Task directions ▸ Say how many lines in the entries below have the word "Google" in them, giving only the number.

Data records ▸
------------------------------------------------
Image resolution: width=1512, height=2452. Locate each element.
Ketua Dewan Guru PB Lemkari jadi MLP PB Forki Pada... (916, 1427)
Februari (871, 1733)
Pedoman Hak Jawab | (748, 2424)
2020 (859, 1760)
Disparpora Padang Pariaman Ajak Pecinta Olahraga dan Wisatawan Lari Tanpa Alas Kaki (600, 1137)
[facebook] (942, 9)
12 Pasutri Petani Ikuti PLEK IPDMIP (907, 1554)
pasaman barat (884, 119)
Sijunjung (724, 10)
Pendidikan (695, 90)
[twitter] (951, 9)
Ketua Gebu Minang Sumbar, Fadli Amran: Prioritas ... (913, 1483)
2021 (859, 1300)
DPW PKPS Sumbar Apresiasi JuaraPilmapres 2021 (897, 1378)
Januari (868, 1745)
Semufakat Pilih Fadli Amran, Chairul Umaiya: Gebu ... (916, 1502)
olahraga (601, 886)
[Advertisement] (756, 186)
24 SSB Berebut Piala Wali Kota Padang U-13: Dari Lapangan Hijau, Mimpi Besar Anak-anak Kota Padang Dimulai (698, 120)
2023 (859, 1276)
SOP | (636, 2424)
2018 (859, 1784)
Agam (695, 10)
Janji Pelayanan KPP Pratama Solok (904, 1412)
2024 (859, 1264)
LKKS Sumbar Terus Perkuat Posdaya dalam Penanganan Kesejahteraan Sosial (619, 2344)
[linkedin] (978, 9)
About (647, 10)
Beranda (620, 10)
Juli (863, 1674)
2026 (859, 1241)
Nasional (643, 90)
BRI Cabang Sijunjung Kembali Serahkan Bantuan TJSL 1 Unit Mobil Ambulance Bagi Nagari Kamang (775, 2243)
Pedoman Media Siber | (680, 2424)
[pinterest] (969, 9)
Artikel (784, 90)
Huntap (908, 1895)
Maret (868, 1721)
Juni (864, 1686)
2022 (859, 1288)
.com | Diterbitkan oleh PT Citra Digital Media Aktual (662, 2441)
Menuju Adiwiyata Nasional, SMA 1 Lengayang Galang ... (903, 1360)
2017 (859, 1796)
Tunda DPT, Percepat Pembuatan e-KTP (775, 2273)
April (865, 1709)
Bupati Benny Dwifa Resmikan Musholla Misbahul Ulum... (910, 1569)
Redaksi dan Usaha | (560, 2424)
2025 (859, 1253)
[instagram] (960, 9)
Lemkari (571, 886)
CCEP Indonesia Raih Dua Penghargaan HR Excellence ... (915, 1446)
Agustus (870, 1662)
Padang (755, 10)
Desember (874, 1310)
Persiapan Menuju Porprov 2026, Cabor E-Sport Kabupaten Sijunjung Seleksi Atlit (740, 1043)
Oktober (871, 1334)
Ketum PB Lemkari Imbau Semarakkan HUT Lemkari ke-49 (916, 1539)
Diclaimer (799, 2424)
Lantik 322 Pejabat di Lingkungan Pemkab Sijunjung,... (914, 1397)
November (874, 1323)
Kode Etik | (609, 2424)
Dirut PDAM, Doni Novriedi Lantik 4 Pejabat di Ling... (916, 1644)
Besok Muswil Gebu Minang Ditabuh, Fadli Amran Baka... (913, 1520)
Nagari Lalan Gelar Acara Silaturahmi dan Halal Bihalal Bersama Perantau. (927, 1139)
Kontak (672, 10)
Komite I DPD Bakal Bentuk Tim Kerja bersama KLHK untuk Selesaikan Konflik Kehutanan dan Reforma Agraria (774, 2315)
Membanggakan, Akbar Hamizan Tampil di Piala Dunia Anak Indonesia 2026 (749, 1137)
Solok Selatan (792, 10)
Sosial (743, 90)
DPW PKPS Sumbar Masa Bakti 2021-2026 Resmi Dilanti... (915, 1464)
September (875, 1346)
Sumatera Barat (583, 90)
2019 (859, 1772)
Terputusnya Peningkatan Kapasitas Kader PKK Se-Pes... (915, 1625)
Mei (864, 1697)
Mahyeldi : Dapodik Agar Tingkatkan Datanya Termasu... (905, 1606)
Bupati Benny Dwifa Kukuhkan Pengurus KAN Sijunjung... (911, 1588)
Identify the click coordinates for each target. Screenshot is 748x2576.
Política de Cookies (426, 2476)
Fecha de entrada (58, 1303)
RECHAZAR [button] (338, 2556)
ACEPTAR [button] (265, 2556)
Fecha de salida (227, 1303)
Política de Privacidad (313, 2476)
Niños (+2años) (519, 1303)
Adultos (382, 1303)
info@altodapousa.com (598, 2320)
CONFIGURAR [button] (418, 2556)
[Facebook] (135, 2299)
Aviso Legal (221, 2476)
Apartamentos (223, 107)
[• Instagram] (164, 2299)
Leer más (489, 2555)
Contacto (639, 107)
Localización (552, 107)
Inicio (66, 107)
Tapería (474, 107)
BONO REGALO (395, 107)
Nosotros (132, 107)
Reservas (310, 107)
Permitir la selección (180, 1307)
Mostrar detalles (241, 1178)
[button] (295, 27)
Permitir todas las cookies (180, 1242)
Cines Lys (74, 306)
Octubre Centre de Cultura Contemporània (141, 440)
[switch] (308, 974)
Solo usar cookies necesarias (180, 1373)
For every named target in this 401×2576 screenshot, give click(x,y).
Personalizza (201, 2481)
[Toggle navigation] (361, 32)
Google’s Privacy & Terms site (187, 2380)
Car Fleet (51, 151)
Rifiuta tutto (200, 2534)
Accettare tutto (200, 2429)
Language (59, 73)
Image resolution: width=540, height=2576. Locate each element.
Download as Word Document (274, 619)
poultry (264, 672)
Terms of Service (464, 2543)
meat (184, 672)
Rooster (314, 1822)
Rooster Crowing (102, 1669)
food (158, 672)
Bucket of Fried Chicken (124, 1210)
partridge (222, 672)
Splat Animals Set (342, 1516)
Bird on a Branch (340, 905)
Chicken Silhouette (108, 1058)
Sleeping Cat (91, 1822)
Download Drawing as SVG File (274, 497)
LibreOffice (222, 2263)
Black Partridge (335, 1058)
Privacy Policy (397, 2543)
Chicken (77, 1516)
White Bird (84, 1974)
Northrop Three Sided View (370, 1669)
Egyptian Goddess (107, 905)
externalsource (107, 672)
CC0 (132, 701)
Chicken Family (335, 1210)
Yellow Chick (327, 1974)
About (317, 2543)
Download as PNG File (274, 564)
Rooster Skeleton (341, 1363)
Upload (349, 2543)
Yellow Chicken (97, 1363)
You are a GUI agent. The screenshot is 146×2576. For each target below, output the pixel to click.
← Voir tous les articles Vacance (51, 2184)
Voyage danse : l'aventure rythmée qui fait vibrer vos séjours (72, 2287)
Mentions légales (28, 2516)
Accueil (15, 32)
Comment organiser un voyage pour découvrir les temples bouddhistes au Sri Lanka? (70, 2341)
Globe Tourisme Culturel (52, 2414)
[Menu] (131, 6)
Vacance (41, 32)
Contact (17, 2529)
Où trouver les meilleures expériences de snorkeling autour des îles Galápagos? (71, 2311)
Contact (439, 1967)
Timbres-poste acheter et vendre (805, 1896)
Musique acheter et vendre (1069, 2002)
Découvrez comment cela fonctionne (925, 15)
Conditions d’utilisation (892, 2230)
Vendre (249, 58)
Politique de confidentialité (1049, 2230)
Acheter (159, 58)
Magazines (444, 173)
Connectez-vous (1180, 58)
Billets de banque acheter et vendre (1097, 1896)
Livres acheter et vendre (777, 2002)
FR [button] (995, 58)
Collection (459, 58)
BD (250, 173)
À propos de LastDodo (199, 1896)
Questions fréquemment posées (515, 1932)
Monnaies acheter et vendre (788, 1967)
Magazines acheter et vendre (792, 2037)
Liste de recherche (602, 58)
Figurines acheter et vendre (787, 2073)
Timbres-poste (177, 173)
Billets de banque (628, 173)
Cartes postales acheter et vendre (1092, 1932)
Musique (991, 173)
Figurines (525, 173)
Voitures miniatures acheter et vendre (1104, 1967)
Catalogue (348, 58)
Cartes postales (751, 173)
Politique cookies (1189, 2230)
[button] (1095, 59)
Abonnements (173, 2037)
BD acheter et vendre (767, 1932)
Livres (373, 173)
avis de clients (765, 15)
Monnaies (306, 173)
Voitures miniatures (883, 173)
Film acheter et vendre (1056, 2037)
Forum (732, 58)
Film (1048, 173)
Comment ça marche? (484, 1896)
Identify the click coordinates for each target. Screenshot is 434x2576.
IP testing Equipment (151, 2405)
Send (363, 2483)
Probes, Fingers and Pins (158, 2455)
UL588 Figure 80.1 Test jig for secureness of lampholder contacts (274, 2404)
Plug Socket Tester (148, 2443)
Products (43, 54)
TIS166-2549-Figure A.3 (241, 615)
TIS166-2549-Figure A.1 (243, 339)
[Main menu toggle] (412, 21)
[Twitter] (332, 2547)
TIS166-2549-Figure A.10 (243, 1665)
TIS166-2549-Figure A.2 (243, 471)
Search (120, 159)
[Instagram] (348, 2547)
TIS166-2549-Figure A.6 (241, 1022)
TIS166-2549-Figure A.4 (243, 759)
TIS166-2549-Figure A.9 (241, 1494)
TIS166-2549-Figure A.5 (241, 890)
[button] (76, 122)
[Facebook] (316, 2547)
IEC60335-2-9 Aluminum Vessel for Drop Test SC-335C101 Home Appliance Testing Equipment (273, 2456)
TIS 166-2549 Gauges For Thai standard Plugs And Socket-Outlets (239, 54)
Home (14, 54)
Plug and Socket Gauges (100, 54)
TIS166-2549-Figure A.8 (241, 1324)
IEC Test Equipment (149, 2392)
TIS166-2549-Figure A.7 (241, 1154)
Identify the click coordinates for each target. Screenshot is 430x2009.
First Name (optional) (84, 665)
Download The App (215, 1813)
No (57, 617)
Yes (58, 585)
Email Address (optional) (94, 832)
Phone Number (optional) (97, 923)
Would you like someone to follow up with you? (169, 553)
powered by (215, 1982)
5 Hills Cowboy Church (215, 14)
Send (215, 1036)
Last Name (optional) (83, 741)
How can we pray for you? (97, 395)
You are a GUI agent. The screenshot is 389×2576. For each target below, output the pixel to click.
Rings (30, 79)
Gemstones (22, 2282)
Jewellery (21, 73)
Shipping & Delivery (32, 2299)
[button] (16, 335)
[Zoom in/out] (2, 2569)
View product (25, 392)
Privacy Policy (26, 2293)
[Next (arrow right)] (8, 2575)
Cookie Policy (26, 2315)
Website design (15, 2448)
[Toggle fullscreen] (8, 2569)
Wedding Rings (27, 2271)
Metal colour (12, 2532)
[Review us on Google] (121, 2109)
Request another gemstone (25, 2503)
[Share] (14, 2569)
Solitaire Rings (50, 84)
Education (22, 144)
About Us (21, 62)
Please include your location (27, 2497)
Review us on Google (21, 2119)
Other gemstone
------------------------------------------------
Answer box ▸ 3